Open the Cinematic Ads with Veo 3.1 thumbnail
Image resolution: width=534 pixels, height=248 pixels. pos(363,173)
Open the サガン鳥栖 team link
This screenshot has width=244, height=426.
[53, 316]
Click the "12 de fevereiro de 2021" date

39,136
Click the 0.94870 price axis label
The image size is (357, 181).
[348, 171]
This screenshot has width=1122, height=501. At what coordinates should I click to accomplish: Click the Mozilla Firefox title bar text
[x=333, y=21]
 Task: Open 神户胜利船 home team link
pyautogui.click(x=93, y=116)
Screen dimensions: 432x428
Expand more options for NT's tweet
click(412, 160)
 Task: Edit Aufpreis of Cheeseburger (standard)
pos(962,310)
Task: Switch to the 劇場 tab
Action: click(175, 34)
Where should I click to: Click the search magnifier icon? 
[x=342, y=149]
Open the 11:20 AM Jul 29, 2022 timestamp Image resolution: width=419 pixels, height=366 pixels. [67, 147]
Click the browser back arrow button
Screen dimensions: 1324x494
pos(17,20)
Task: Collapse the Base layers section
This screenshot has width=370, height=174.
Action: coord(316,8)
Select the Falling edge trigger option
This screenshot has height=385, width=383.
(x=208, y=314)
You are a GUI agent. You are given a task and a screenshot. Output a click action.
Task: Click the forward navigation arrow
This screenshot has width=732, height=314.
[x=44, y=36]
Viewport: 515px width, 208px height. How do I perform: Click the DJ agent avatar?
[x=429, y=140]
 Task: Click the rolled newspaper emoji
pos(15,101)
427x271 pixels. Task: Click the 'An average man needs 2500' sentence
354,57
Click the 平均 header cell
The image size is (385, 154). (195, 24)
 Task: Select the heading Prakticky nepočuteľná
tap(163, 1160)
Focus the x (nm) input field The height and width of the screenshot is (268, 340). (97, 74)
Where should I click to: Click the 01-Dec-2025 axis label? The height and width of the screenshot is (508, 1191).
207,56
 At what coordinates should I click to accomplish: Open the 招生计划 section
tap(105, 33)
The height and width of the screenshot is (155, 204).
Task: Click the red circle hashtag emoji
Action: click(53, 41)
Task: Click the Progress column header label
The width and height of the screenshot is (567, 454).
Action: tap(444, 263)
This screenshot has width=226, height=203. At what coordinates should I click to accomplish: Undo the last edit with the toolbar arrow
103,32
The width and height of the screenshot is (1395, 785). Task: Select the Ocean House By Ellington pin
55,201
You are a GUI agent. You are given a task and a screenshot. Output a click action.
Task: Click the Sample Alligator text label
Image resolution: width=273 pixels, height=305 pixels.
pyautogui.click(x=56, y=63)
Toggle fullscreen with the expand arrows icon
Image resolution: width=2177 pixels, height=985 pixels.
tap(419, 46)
---------------
ACTION ITEM. The answer should hold exactly the lines running from the one with "The width and height of the screenshot is (1395, 785)." to the final line of the data, both ends counted.

SOLVED PROBLEM.
The width and height of the screenshot is (1395, 785). Task: Select the Ocean House By Ellington pin
55,201
You are a GUI agent. You are given a task and a screenshot. Output a click action.
Task: Click the Sample Alligator text label
Image resolution: width=273 pixels, height=305 pixels.
pyautogui.click(x=56, y=63)
Toggle fullscreen with the expand arrows icon
Image resolution: width=2177 pixels, height=985 pixels.
tap(419, 46)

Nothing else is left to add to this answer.